Prova di forza dei popolari: Tajani primo vicepresidente con più voti di Schulz

In Aula il Ppe mostra i muscoli e fa eleggere al primo giro solo i propri 6 candidati. Quelli socialisti, tra cui l'italiano Sassoli, li fa passare solo al secondo scrutinio. Niente da fare per il grillino Castaldo che raccoglie 110 preferenze, comunque più del doppio dei voti del gruppo Efdd

Neanche il tempo di dare il via alla nuova legislatura che i gruppi politici europei cominciano le prime prove di forza. All’elezione dei 14 vicepresidenti si sono cominciate a delineare le geografie del potere a Strasburgo: alla prima votazione a sorpresa l’italiano Antonio Tajani, con 452 preferenze, è risultato il più votato tra i candidati vicepresidente del Parlamento europeo e sarà quindi il vicario di Martin Schulz. Il colpo dell’eurodeputato di Forza Italia, ed ex vicepresidente dell’esecutivo di Bruxelles (con  già una lunga esperienza a Strasburgo prima di passare sei anni in Commissione), è stato duplice perché innanzitutto ha dimostrato più forza dell’altro candidato italiano, David Sassoli del Pd, che alla prima tornata si è fermato a 340 preferenze, meno della maggioranza assoluta richiesta di 376. Ma soprattutto perché ha preso più voti dello stesso Schulz che, supportato sulla carta da popolari, socialisti e liberali (che insieme contano 479 deputati) si è fermato a soli 409 voti.

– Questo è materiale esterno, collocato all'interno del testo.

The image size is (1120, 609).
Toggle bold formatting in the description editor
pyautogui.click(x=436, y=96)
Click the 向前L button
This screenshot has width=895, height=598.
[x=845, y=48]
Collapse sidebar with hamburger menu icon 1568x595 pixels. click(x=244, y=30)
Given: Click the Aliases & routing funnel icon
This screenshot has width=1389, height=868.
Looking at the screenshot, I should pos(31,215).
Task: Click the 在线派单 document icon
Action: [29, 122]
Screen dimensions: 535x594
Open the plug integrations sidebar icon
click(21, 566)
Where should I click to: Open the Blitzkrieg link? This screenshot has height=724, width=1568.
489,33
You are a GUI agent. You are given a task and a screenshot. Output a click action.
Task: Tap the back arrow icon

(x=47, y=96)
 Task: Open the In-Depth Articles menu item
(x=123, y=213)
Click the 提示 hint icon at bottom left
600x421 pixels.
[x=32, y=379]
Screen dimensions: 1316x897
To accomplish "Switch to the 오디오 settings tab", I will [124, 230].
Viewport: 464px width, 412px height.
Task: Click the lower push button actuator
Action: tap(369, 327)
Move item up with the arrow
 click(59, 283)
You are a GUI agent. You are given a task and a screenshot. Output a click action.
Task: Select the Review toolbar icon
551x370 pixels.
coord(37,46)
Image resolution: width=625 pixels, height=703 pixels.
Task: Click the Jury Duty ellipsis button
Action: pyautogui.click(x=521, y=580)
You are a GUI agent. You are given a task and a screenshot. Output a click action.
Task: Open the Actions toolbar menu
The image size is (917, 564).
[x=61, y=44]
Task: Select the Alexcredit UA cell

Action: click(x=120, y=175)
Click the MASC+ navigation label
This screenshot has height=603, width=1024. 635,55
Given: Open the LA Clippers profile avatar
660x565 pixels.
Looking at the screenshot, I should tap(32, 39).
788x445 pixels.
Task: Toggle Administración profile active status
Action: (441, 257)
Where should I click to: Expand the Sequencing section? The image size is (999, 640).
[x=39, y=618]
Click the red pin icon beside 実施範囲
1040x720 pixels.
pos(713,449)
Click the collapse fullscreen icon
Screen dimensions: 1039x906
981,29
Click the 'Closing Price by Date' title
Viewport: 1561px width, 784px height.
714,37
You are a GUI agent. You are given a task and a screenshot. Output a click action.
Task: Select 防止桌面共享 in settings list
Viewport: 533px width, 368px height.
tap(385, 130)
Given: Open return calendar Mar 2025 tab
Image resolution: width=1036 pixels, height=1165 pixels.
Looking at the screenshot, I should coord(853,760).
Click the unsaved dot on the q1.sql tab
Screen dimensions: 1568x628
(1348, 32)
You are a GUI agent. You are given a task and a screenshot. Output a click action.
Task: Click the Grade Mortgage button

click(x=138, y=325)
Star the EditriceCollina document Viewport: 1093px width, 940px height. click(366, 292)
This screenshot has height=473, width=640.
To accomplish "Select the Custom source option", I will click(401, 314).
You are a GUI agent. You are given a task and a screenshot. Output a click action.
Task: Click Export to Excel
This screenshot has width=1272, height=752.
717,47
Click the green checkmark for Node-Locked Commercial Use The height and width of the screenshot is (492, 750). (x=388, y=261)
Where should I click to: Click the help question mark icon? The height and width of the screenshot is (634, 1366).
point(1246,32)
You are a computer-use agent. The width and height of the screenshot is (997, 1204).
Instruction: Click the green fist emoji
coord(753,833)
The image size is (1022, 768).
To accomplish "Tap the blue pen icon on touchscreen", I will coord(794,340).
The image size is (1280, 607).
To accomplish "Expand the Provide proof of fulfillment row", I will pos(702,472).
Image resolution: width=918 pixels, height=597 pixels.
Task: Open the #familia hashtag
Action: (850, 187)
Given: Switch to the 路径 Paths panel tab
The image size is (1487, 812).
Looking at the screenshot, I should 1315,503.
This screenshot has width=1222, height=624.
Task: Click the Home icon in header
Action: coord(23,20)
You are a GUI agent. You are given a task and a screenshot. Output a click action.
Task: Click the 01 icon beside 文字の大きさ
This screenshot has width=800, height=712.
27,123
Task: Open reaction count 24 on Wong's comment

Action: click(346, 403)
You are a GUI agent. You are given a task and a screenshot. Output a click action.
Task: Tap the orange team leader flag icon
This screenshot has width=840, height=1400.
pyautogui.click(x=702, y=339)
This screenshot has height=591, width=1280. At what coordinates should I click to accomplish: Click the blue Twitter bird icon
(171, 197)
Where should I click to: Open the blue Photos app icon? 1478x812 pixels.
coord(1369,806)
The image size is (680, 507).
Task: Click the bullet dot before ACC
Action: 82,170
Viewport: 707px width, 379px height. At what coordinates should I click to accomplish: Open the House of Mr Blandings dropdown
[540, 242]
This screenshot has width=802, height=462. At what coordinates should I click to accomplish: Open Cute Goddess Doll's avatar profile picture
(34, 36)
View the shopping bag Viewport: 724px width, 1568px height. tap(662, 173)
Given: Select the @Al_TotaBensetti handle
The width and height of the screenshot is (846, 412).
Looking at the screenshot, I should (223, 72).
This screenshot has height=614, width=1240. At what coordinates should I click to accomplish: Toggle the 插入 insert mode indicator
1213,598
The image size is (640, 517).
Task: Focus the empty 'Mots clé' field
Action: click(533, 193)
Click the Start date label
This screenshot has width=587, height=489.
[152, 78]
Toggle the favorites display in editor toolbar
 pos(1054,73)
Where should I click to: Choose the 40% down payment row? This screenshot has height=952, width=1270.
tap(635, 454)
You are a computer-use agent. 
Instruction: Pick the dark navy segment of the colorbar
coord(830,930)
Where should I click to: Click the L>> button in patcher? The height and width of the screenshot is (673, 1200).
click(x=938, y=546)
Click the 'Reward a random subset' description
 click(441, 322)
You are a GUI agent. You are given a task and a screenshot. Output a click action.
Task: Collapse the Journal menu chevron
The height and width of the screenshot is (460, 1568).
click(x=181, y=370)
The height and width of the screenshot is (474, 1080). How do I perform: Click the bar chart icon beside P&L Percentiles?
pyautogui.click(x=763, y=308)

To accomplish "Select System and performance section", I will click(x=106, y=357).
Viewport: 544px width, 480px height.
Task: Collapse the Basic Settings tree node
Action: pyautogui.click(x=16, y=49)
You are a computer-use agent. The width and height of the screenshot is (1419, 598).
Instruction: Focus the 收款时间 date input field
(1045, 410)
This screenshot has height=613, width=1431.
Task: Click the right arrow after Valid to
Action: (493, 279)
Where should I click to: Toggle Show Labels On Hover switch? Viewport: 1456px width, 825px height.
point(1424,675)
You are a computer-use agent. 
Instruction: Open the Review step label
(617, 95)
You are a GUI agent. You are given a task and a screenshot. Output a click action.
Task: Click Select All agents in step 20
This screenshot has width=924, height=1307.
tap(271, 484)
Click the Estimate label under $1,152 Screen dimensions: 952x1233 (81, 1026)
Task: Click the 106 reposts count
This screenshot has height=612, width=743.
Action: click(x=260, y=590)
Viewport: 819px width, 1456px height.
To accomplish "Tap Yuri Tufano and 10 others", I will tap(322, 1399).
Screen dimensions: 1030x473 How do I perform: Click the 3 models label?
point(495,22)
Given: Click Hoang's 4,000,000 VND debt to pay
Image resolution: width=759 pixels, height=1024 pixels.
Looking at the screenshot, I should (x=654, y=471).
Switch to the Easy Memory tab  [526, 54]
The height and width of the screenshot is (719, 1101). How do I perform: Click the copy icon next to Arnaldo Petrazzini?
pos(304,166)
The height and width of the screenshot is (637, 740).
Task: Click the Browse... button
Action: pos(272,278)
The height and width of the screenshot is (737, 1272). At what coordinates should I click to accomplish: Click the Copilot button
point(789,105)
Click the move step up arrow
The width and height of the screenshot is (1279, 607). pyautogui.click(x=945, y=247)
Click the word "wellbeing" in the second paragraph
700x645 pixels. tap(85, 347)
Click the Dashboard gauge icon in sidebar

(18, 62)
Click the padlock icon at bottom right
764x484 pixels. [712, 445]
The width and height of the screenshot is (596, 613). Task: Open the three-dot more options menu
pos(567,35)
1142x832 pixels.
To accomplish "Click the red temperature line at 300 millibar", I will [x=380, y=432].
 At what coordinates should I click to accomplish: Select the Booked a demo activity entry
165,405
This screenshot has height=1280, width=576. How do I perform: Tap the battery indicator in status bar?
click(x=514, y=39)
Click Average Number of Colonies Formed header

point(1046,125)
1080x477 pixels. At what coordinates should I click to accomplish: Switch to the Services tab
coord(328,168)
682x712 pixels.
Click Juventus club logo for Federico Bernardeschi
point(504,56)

In generale i popolari hanno portato a casa un grande successo facendo eleggere tutti i loro 6 candidati alla prima votazione e facendo così capire agli altri chi comanda in Aula. Soltanto i loro hanno sorpassato la soglia richiesta al primo turno, segno che il centrodestra è stato compatto sui suoi ma non sugli altri.

I socialisti per eleggere i loro tre vicepresidenti hanno dovuto aspettare la seconda tornata di votazioni, tornata in cui sembrava ce l’avesse fatta anche l’ex commissario Olli Rehn, ora deputato con i liberali Alde. “Ha totalizzato 384 voti”, ha annunciato Schulz tra gli applausi dell’Aula. Ma dopo pochi minuti ha dovuto correggere: “Chiedo scusa, c’è stato un errore, i voti erano 304, quindi nessuna elezione”. Rehn non l’ha affatto presa bene ma al terzo giro, quando la maggioranza richiesta era semplice e non più assoluta, i liberali sono riusciti a piazzare i loro due candidati. Anche gli altri gruppi sono riusciti a questo punto a far eleggere un deputato, i Verdi, la Sinistra unita Gue e i conservatori dell’Ecr. Gli unici a cui non è stato concesso di avere un vicepresidente sono stati gli euroscettici di Farage. In corsa il grillino Fabio Castaldo che si è fermato a 110 voti, prendendo comunque più del doppio dei voti del suo gruppo che conta 48 parlamentari. Forse su di lui ha pesato la sceneggiata della mattina, quando i britannici del gruppo hanno voltato le spalle all’orchestra che eseguiva l’Inno alla Gioia.